Your assignment
Omit the images. Copy each entry word for word.

Data for this exercise
☆ ☆ ☆

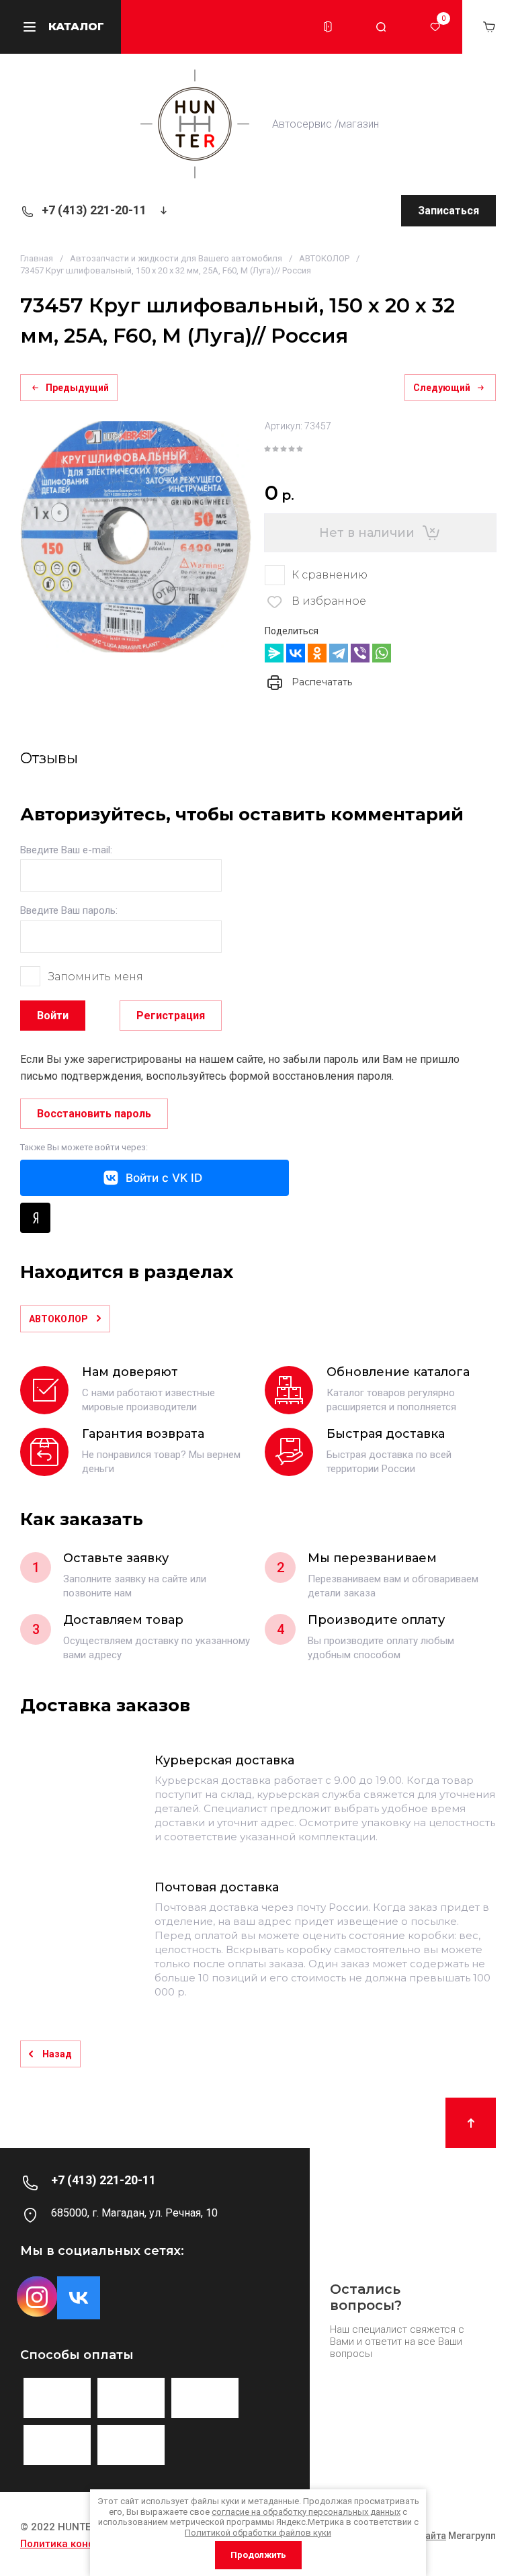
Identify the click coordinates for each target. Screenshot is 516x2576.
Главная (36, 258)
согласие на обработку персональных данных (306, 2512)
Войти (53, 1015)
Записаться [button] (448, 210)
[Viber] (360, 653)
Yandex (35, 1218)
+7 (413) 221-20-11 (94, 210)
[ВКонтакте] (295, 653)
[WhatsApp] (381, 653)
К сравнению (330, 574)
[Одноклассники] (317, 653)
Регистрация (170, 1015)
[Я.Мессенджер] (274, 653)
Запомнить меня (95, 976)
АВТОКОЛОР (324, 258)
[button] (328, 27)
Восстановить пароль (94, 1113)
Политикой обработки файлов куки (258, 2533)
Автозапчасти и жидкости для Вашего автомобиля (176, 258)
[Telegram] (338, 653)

☆ ☆ ☆

Task output
Identify the click coordinates for each target. Screenshot is 516x2576.
Главная (36, 258)
согласие на обработку персональных данных (306, 2512)
Войти (53, 1015)
Записаться [button] (448, 210)
[Viber] (360, 653)
Yandex (35, 1218)
+7 (413) 221-20-11 (94, 210)
[ВКонтакте] (295, 653)
[WhatsApp] (381, 653)
К сравнению (330, 574)
[Одноклассники] (317, 653)
Регистрация (170, 1015)
[Я.Мессенджер] (274, 653)
Запомнить меня (95, 976)
АВТОКОЛОР (324, 258)
[button] (328, 27)
Восстановить пароль (94, 1113)
Политикой обработки файлов куки (258, 2533)
Автозапчасти и жидкости для Вашего автомобиля (176, 258)
[Telegram] (338, 653)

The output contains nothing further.